On July 1, 1949 Eugen Jochum was selected to the principal conductor of the Bayerischer Rundfunk Symphonieorchester (= BRSO) (Bavarian Radio Symphony Orchestra). He structured it as a ‘orchestra of the soloists’, by engaging for example the Köckert quartet for the first string stands. With these top management he formed an elite orchestra, which acquired itself fast international fame in the area of the Classical and Romantic periods, here particularly with Bruckner’s symphonies. Two emphasis determines to today the work of this orchestra: on the one hand the public symphonic concerts among the principal conductor and important guest conductors, on the other hand by Karl Amadeus Hartmann based Musica Viva, in their framework the long time from the concert programs eliminated new music usually under the reinforcement with rods of the composers themselves one specified: Igor Stravinsky, Darius Milhaud and Paul Hindemith were at the desk of the orchestra. Among the composers, who led the symphony orchestra, ranks also Richard Strauss, which operated briefly before its death still with that even created ochestra. - starting from the season 1998-1999 Udo Carpenter is responsible as a new artistic conductor for the conception Musica Viva.

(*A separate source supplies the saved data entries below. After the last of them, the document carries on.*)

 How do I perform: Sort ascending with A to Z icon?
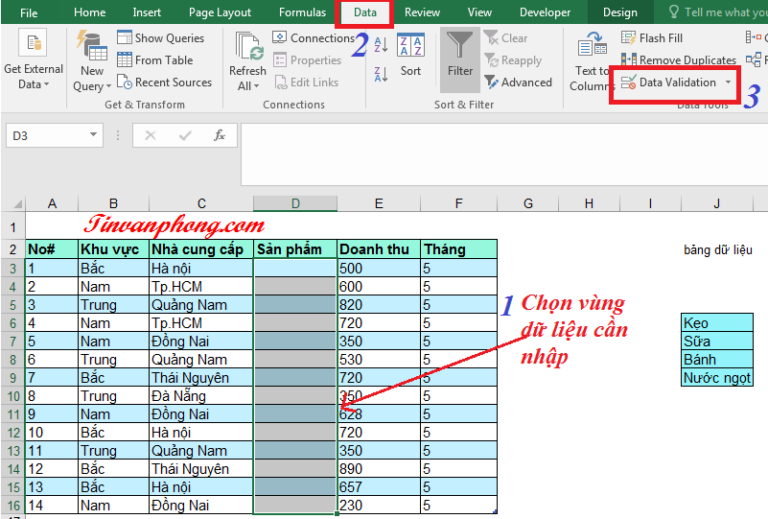[381, 42]
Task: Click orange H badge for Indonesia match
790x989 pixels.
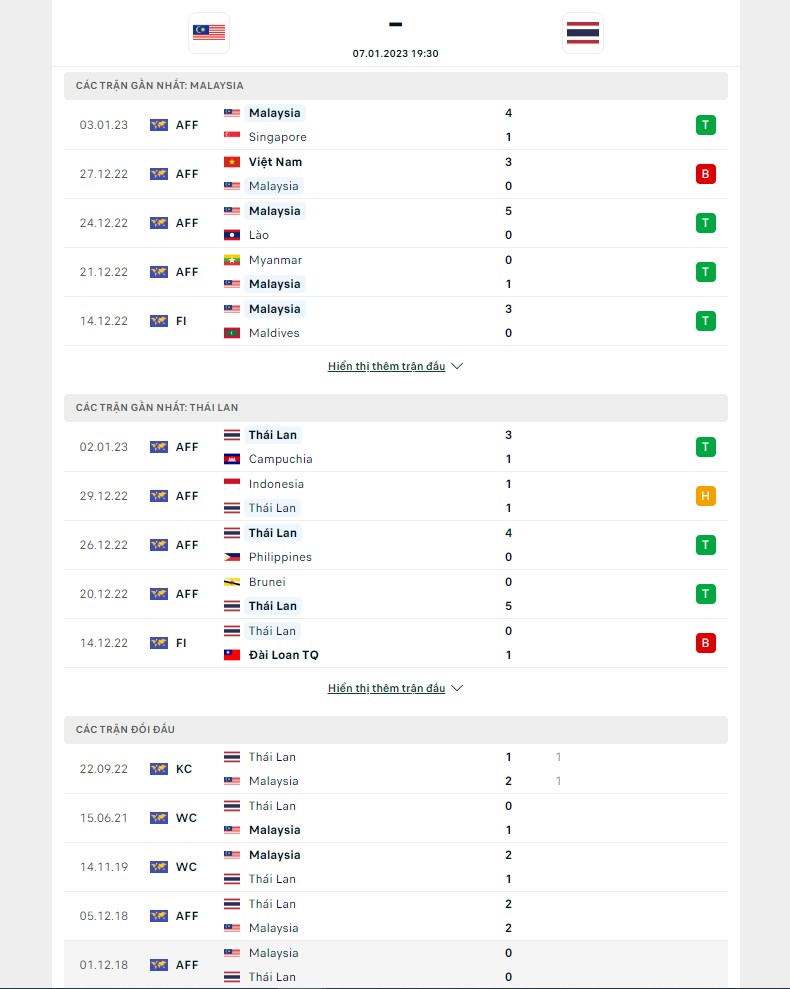Action: coord(705,496)
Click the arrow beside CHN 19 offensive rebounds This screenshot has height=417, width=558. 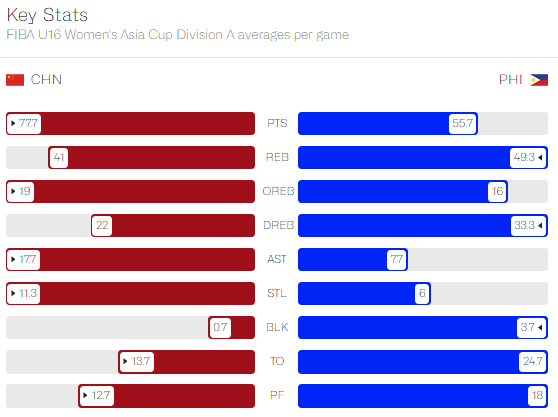coord(13,191)
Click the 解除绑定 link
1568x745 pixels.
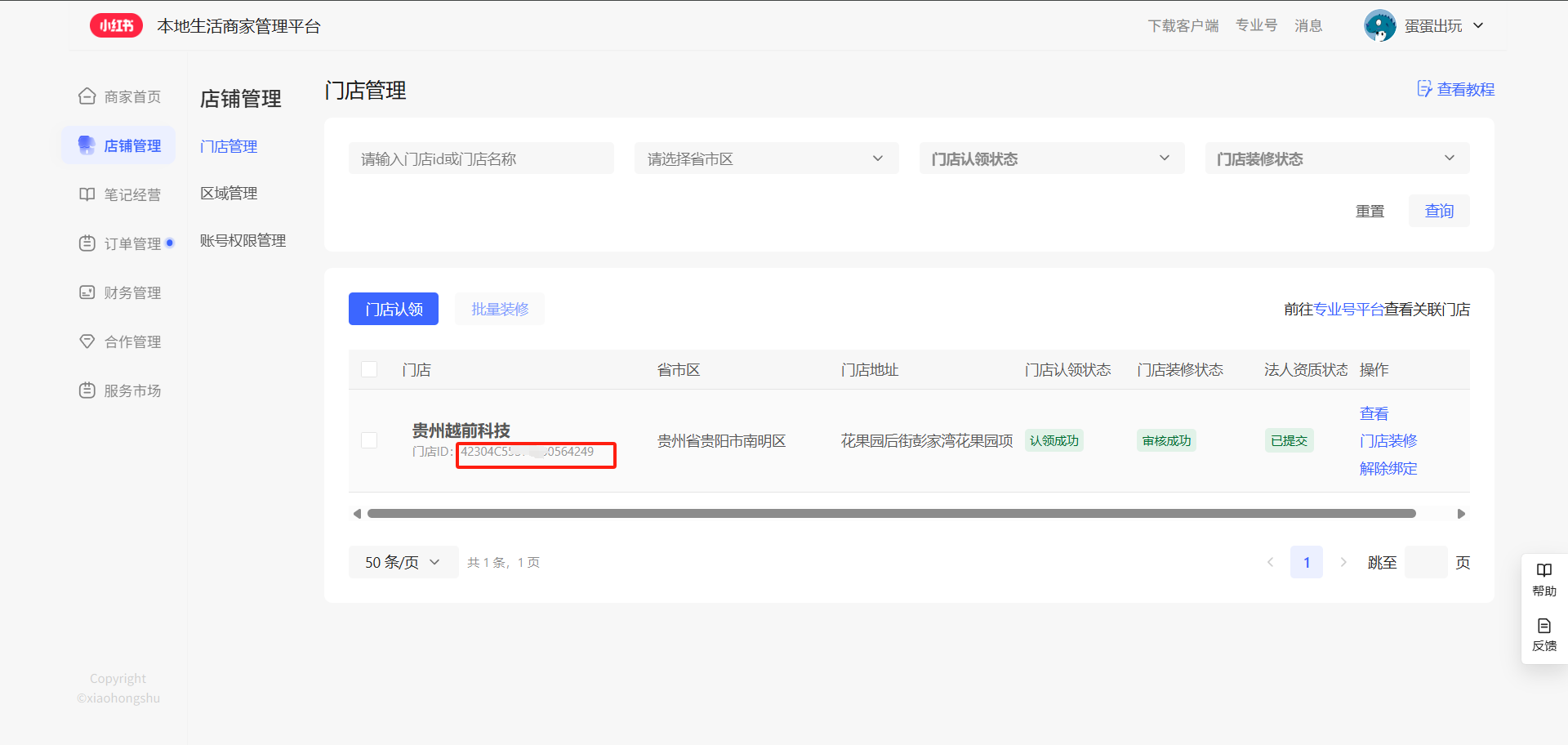[x=1388, y=468]
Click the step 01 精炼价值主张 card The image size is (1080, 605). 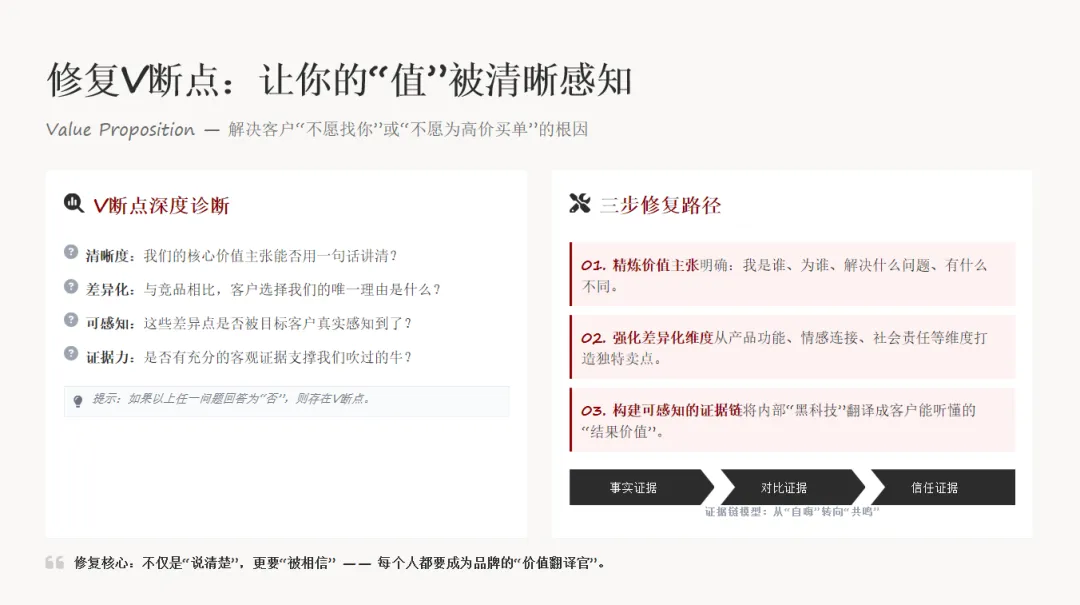pos(791,274)
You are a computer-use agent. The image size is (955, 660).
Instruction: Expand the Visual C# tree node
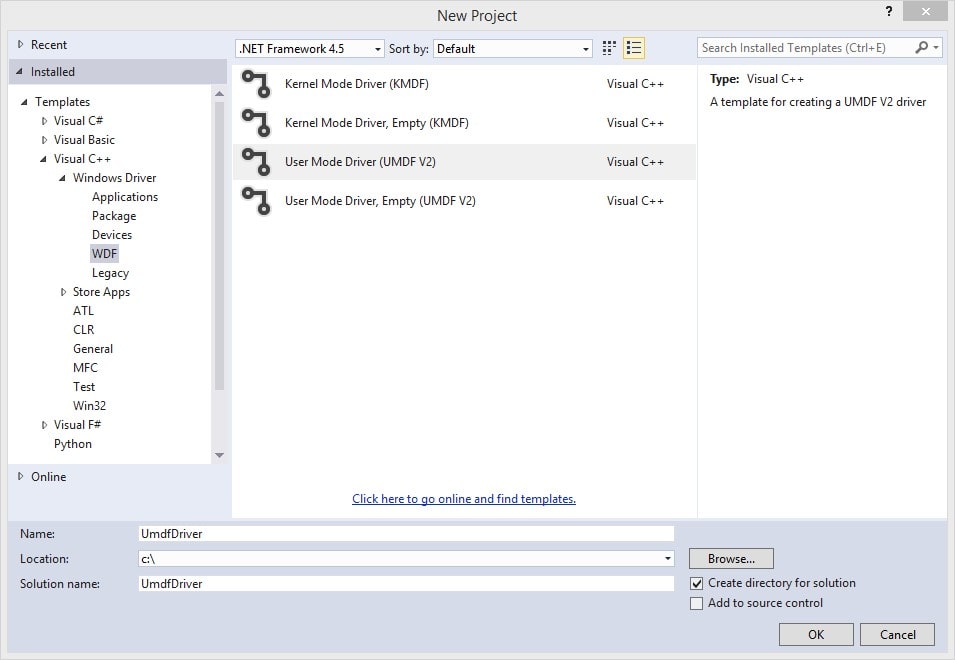(44, 121)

To eleven years was Eugen Jochum as a principal conductor at the disposal, then he left Munich and went to Amsterdam. Up to its death in the year 1987 it remained for the orchestra however connected as a guest conductor closely. Its successor became Rafael Kubelik, which held now 18 years to 1979 the chief position. Kubelik started up the first meal he cycle, which was brought in on disk. It extended the repertoire of the orchestra with works of slawischer composers - Smetana, Dvorák, Janácek - and put further special weight on works of the 20th Century: Thus he specified compositions neglected for a long time, like Leos Janácek Aus einem Totenhaus, Arnold Schoenberg’s Gurrelieder, Hans Pfitzner’s Palestrina, Paul Hindemith’s Mathis der Maler, Arthur Honegger's Jeanne d'Arc au bûcher, Claude Debussy’s Pelléas et Mélisande and Carl Orff’s Prometheus.

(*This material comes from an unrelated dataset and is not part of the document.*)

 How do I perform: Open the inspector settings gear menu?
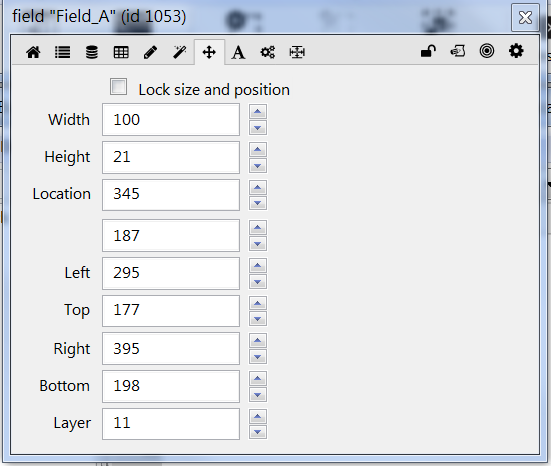(516, 51)
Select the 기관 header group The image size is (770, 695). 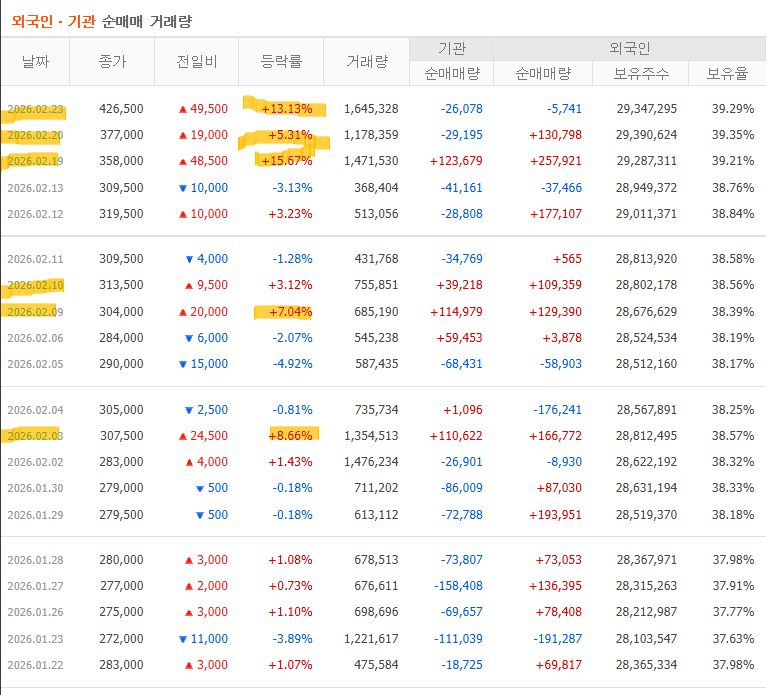tap(451, 49)
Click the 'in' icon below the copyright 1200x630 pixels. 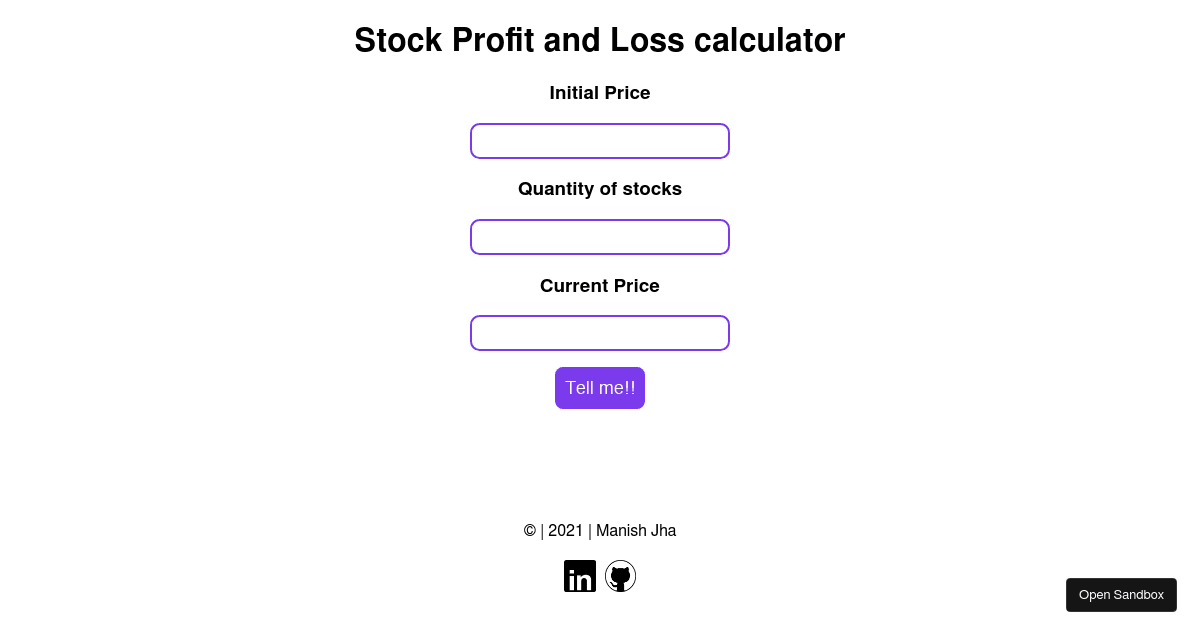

Important conductors were and are to guest at the desk of the BRSO: Igor Markevitch, Clemens Krauss, Ernest Ansermet, Charles Munch, Ferenc Fricsay, Dimitri Mitropoulos, Erich Kleiber, Hermann Scherchen, Otto Klemperer, Eugene Ormandy, Karl Böhm, Carl Schuricht, Erich Leinsdorf, Claudio Abbado, Seiji Ozawa, Bernard Haitink, Günter Wand, Zubin Mehta and again and again Leonard Bernstein. The latter directed the orchestra regularly up to its death in the year 1990, and provided for lasting concert experiences in Munich. One of most look up-exciting productions with him was Wagner’s Tristan und Isolde (1981).
For health reasons Rafael Kubelik 1979 gave up his activity as a principal conductor, however he accompanied the symphony orchestra for further six years as a guest conductor. Kyrill Kondrachin was designated as new boss and Kubelik’s successor. But before he could begin this office, he died unexpectedly 1981 in Amsterdam.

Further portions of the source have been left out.